Qué se pide> En el texto sobre la elección de los candidatos del PSUV, ¿por qué se rechaza la enfermedad del Presidente como argumento para justificar esa elección? Explícalo en una a tres oraciones.

Fragmento del texto>
━━━━━━━━━━━━━━━━
Por ejemplo: lo mínimo que uno espera de una democracia participativa es que,
al menos, sea algo democrática y algo participativa.
No deja de sorprenderme la capacidad
extraordinaria que tiene alguna gente para desenchufar su espíritu crítico ante
algunas circunstancias.
Hay tantos camaradas y tantos compañeros,
feroces cuestionadores de las ceremonias del poder burgués, que de pronto se
apagan voluntariamente cuando los mismos desmanes, con grosera similitud, se
producen en su bando, en su propia organización. De repente, sus sagrados
principios quedan suspendidos. Sin ningún problema, y sin ningún pudor,
comienzan a vivir la realidad en modo de ausencia.
Son tan revolucionarios, tan
conciencia liberadora, tan dialécticos, a la hora de salir en la televisión
hablando de la democracia verdadera y del poder del pueblo, del socialismo
bolivariano y del futuro comunal, que uno no entiende en dónde diablos se
esconden cuando hay que analizar y debatir eso mismo pero a propósito del PSUV,
con respecto a la escogencia de los candidatos del oficialismo para las próximas
elecciones del 16 de diciembre. Hasta ese instante dura la revolución. Es otro
síntoma de los tiempos: la ideología también es provisional, desechable.
Es muy difícil justificar la manera
unilateral y autoritaria como el partido de gobierno ha elegido a sus
candidatos a gobernadores. Por más maromas que se ensayen, siempre queda un mal
sabor, ese ay flotando, aguando la fiesta en el cielo de la utopía. Hay quienes
han intentado proponer la enfermedad del Presidente como argumento. Pero un
cáncer no puede ser una excusa multiusos. Tampoco puede legitimar infinitamente
cualquier equivocación política. Se trata de una incoherencia mayúscula.
Ni siquiera se puede tapar con un
quirófano.
La memoria colectiva, además, todavía
recuerda el mitin en el estado Carabobo, cuando en un ataque de intemperancia
de lo más abrupto pero de lo más saludable, el Presidente regañó a la multitud
e impuso a Francisco Ameliach como candidato a la gobernación. En contra de las
bases.
En contra de las organizaciones populares.
En contra de la autogestión y del proceso comunal. Sin ninguna fragilidad
clínica, se pasó por el forro todo el grandioso proyecto para el próximo
sexenio con un único argumento: Porque lo digo yo. Vayan tomando nota: ¿acaso
no querían patria? Aquí la tienen. Yo soy la patria.
━━━━━━━━━━━━━━━━
Extractos del material>
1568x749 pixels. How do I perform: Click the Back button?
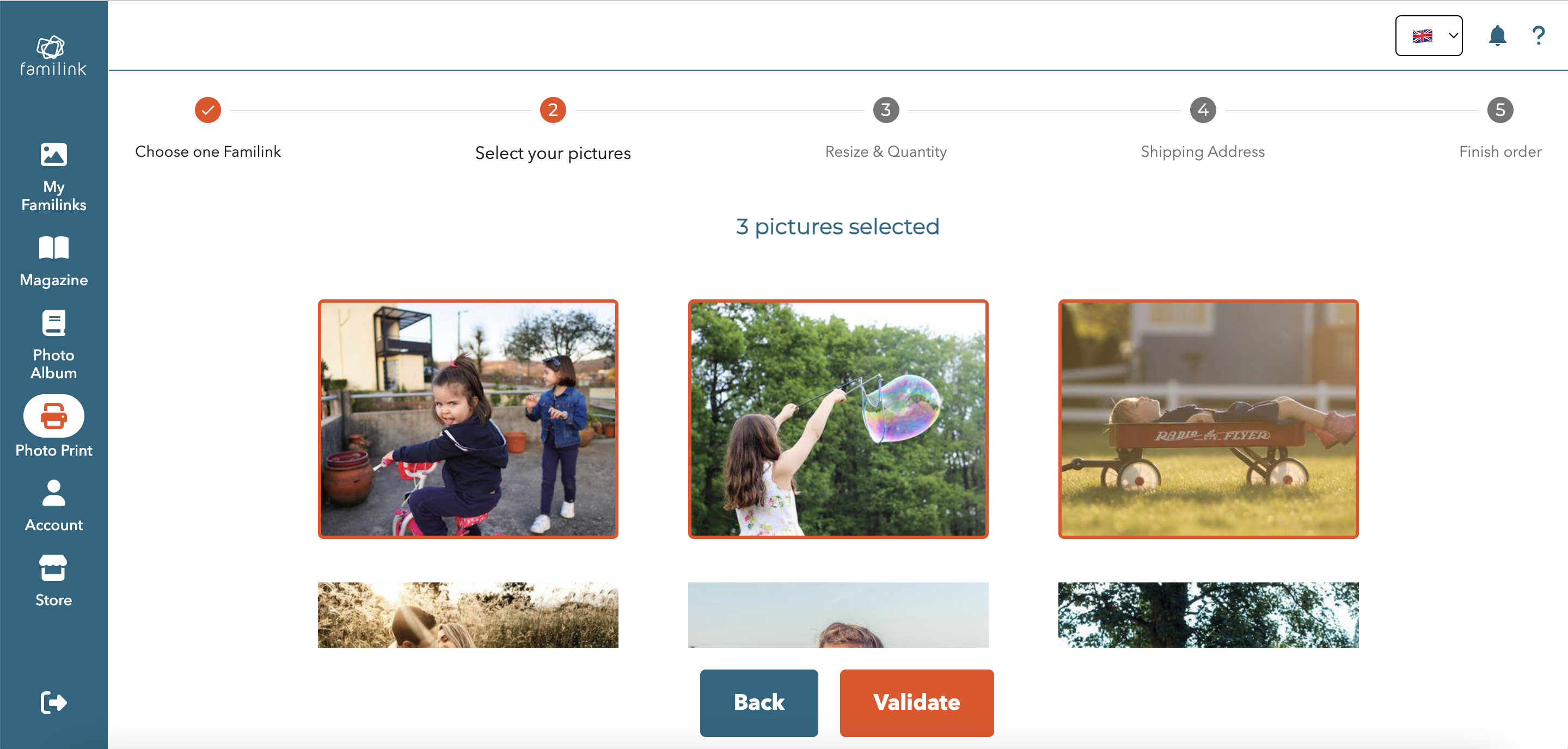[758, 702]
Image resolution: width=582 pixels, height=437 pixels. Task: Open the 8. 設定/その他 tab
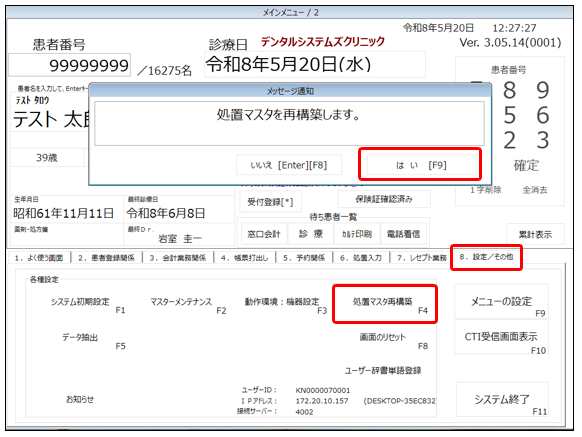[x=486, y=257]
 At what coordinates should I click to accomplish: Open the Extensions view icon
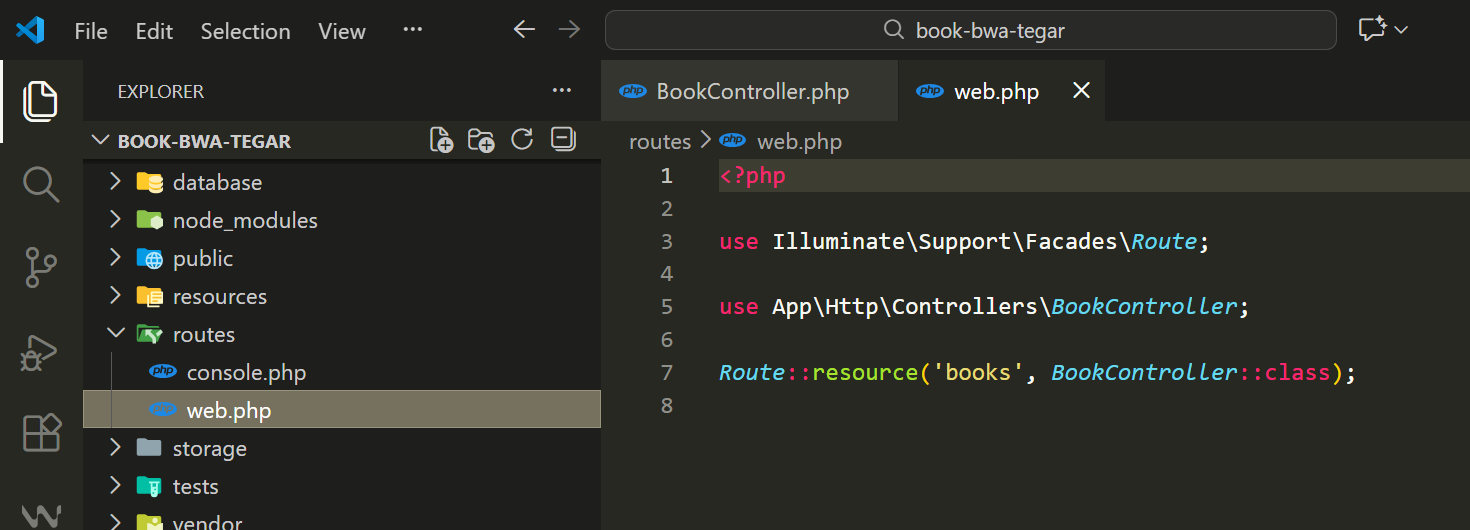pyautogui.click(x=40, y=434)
━━━━━━━━━━━━━━━━
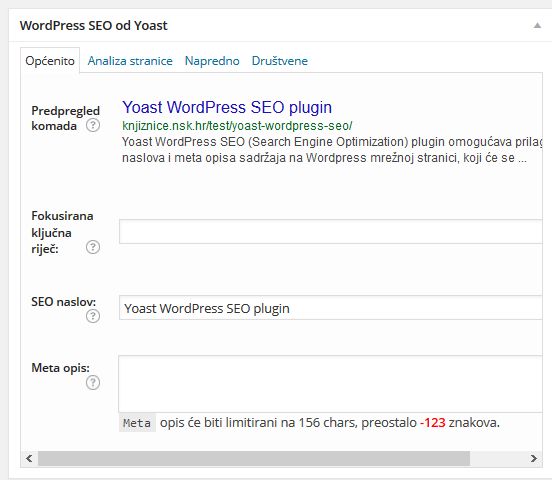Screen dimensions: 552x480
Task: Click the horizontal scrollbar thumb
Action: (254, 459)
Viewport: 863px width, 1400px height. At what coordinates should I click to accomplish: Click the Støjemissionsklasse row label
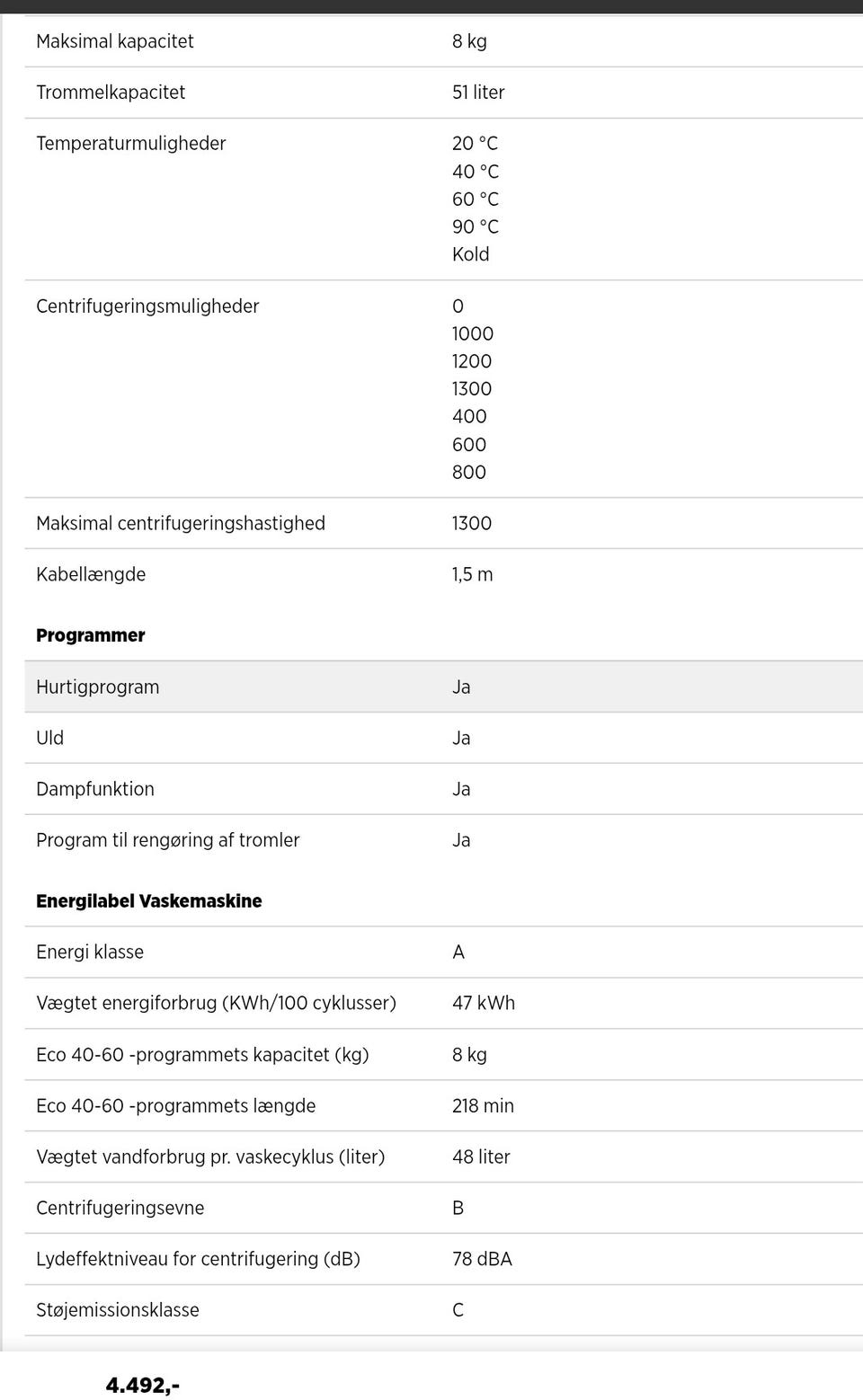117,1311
━━━━━━━━━━━━━━━━
Solución de la tarea> Porque un cáncer no puede servir de "excusa multiusos" ni legitimar infinitamente cualquier equivocación política. Según el texto, la manera unilateral y autoritaria de elegir a los candidatos es una incoherencia mayúscula que ni siquiera un quirófano puede tapar.